Monday Morning Confessional January 23, 2012
I confess that one of the more annoying pre-holiday issues in 2011 was that our refrigerator died. Almost everything in it was ruined and we had to drop a thousand dollars on the unplanned purchase of a new fridge. I confess that this is why I’m doubly annoyed by the fact that our washing machine died last week & we had to buy a new one. I confess that although I’m incredibly thankful to have been married for 15 years this apparently means all of our stuff will breaking down, (which could be a metaphor for the human condition). Nevertheless, the fact that our appliances will be succumbing to planned obsolescence gives me a rash. (Also, washers & dryers have become exceedingly more complex over the past 15 years – I confess that I am intimidated by our new set).

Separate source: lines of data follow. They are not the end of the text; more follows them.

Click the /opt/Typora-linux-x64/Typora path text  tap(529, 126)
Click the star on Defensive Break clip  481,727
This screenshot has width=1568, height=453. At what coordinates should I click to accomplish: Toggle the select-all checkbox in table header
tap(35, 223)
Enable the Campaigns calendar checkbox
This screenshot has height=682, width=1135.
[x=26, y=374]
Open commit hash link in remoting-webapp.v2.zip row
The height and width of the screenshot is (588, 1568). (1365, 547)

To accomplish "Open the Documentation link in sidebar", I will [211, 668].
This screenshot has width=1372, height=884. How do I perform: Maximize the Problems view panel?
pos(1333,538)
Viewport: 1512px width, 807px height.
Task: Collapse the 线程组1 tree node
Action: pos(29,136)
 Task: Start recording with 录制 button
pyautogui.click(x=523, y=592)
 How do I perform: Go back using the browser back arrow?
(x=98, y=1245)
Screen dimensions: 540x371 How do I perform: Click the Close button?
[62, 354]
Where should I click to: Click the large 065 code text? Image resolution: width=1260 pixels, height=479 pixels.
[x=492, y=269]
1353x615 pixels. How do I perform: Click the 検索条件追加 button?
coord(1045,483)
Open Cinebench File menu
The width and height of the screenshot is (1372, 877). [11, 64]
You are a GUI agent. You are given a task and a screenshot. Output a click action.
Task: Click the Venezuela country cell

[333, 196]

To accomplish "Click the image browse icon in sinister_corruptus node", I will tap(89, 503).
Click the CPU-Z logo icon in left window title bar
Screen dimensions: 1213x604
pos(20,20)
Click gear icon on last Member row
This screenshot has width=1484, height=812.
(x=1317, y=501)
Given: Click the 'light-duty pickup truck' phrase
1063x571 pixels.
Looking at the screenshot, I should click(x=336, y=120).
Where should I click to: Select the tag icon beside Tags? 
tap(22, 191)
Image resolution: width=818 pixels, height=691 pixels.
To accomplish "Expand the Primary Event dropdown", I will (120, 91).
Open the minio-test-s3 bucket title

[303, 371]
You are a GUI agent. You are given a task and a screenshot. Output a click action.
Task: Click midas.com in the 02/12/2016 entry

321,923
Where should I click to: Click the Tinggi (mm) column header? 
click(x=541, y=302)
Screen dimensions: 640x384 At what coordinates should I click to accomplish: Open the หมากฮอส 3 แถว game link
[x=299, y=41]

I confess that I’m annoyed by the fact that you spell “refrigerator” without out a “d,” and yet there is a “d” in “fridge,” which is short for refrigerator. How can the short version of a word contain an extraneous letter? I confess that spell check does not seem ambiguous on the matter.

I confess that I could watch the BLR – “Bad Lip Reading” videos of politicians all day long. I confess that I actually have to set limits on the number of these I let myself watch in one sitting… seriously… no self-control.

I confess that I often have to set limits on my participation in meaningless diversions of all kinds, typically online ones. Although I will confess that we have a Foosball table in our church & I will  play Scott just for the diversion, even thought I’ve never scored more that 3 points against him in a single game. I confess that my favorite diversions are reading an endless supply of online news, Facebook & Twitter, & blogs. I confess that I am convinced this happens because sometimes body/mind/spirit feels empowered to force me into taking what I like to call “involuntary days off.” I confess that my involuntary days off are always followed by guilt and depression when I actually look at the list of things I have to do.

I confess that I finished My Name is Asher Lev last night while sitting on the bleachers at my son’s basketball practice with 5 or 6 moms (the only male doing so). I confess that over the last 50 pages of the book I cried no less than 5 times. That I cried while reading a book is nothing to be embarrassed about. That I cried while sitting in the bleachers surrounded by soccer moms who kept looking like they wanted to ask me if I was “okay,” was a real problem. I seriously thought I was about to get invited to be a part of their next book club, or handed a tissue… or maybe the book is just… that… good…

I confess that I am entertained by the fact that republicans may just nominate a former congressman who resigned in disgrace because of serious ethics violations which were completely unrelated to the fact that he had just led the impeachment of a president for lying about adultery while… wait for it… carrying on his own adulterous affair. I confess that I believe the whole reason they are doing this is tied to Mitt Romney’s Mormon faith. I confess that I think the only thing the republicans could do to really fire up the democrats, would be to run Newt Gingrich… (I think the dems will have a cow, which would be equally entertaining to me). I wonder if it wouldn’t be smart for both of the major parties to go back to brokered conventions & guys in back rooms smoking cigars choosing the candidates.

Okay, I made my confession. Now you make yours!